**GIVEN RECORDS:**
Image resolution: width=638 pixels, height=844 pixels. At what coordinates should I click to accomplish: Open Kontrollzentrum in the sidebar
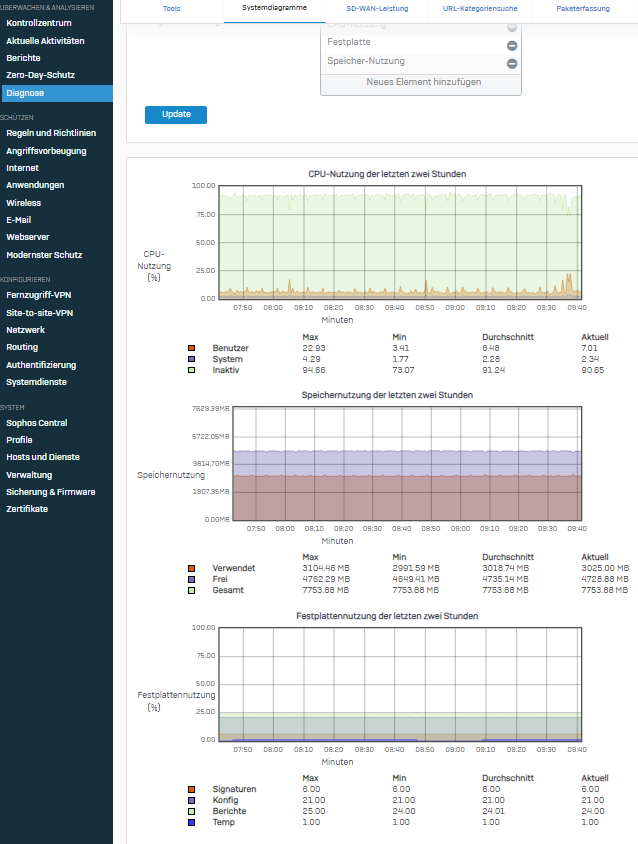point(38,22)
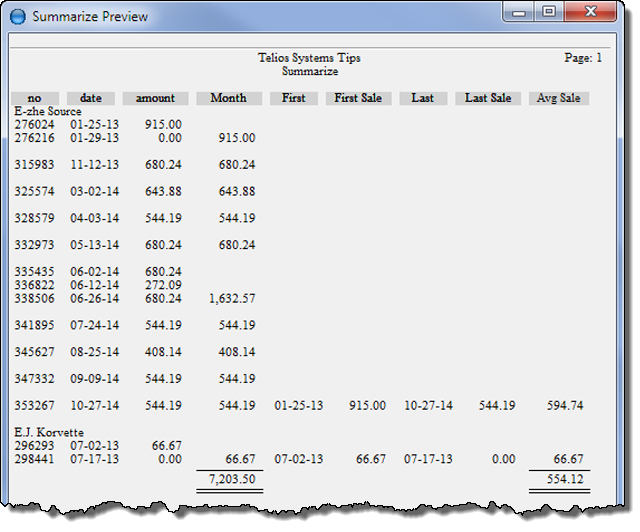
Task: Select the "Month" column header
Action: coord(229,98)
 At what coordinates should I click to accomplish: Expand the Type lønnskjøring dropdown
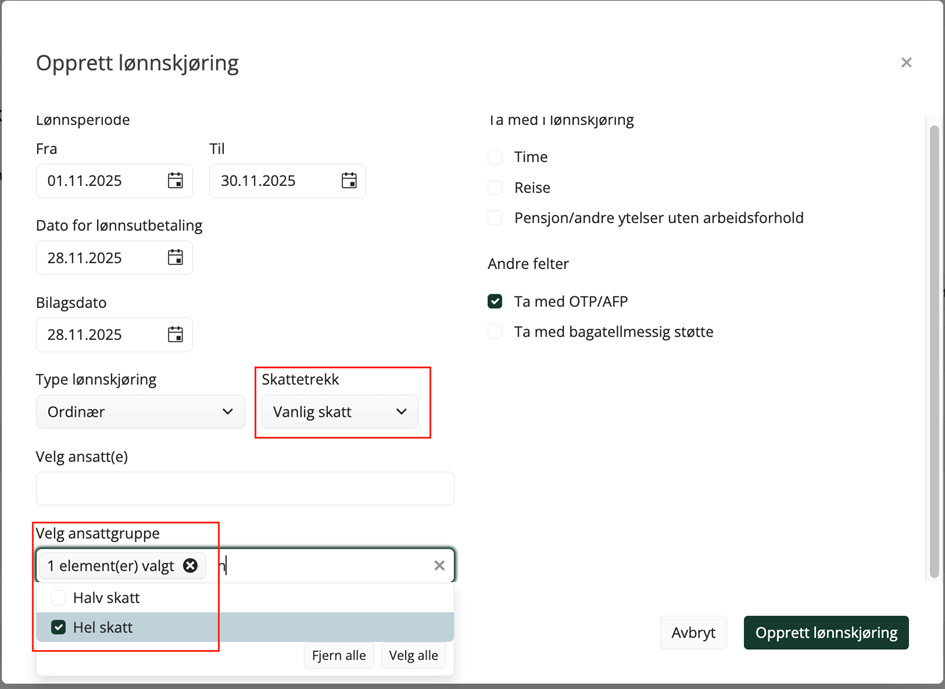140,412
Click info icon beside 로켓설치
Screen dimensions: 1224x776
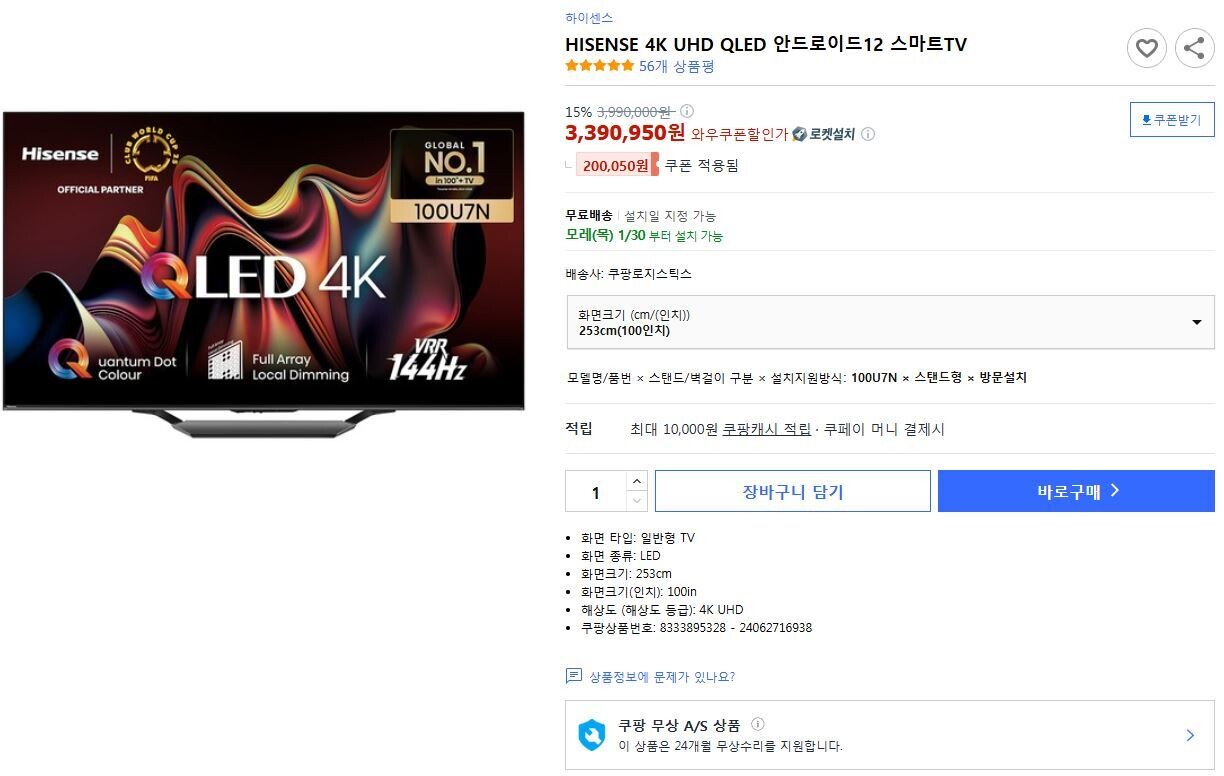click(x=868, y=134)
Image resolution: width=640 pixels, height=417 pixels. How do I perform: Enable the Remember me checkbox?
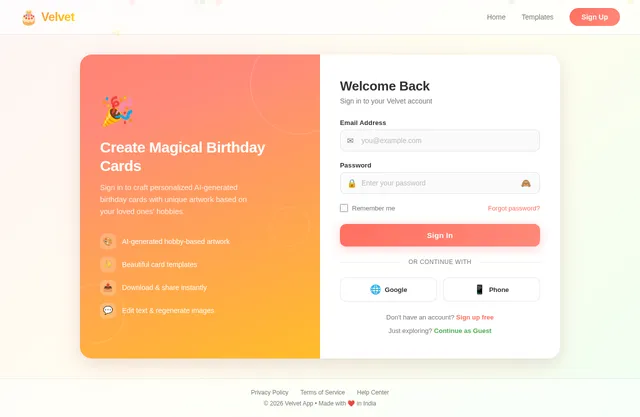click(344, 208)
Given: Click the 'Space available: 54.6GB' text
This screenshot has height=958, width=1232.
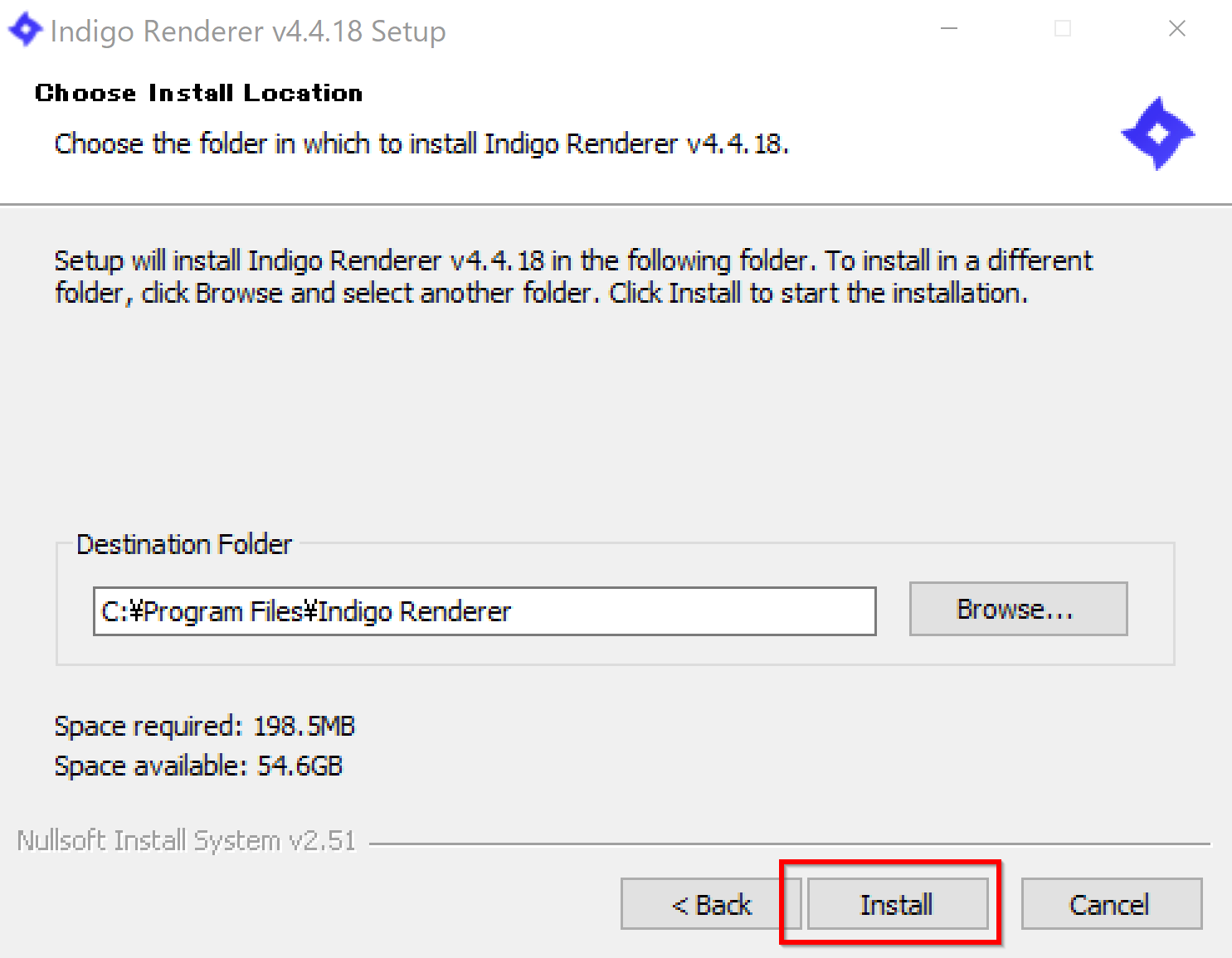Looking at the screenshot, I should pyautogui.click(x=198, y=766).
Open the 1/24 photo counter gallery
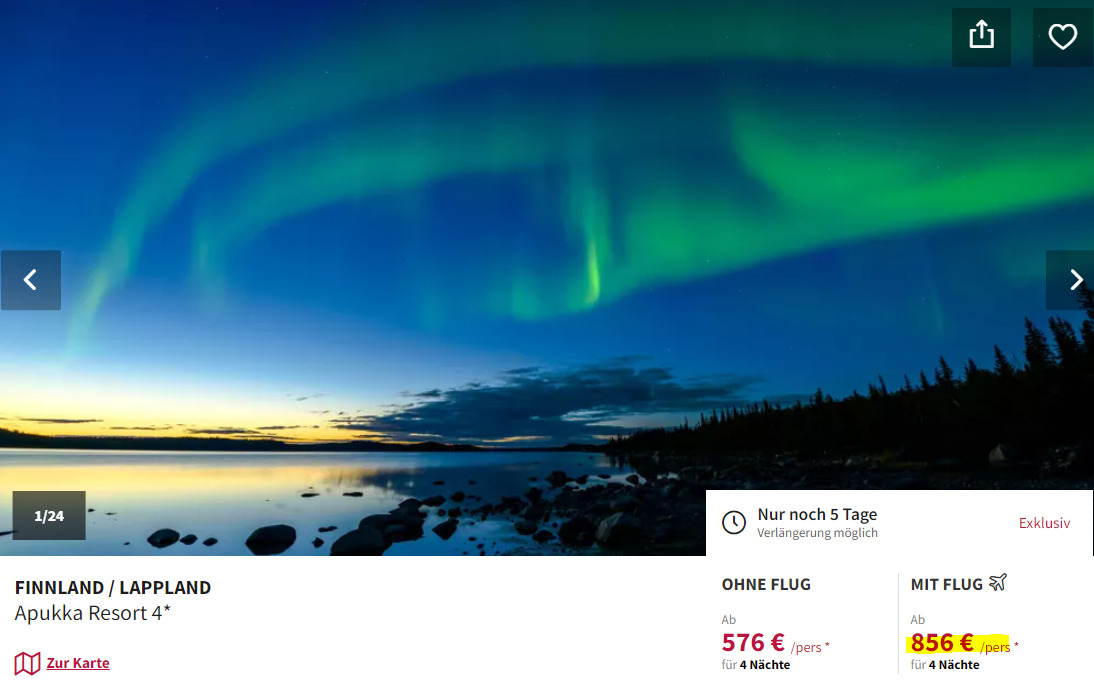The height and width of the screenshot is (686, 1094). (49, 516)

**INSTRUCTIONS FOR THE TASK:**
Lines before the one containing "Given: Click the" are not wanted; write out that line and every later line through the end of the data above, exactly, without pictures.

**RESPONSE TO THIS EXERCISE:**
Given: Click the 'Space available: 54.6GB' text
This screenshot has height=958, width=1232.
Looking at the screenshot, I should pyautogui.click(x=198, y=766).
Open the 1/24 photo counter gallery
The height and width of the screenshot is (686, 1094). (49, 516)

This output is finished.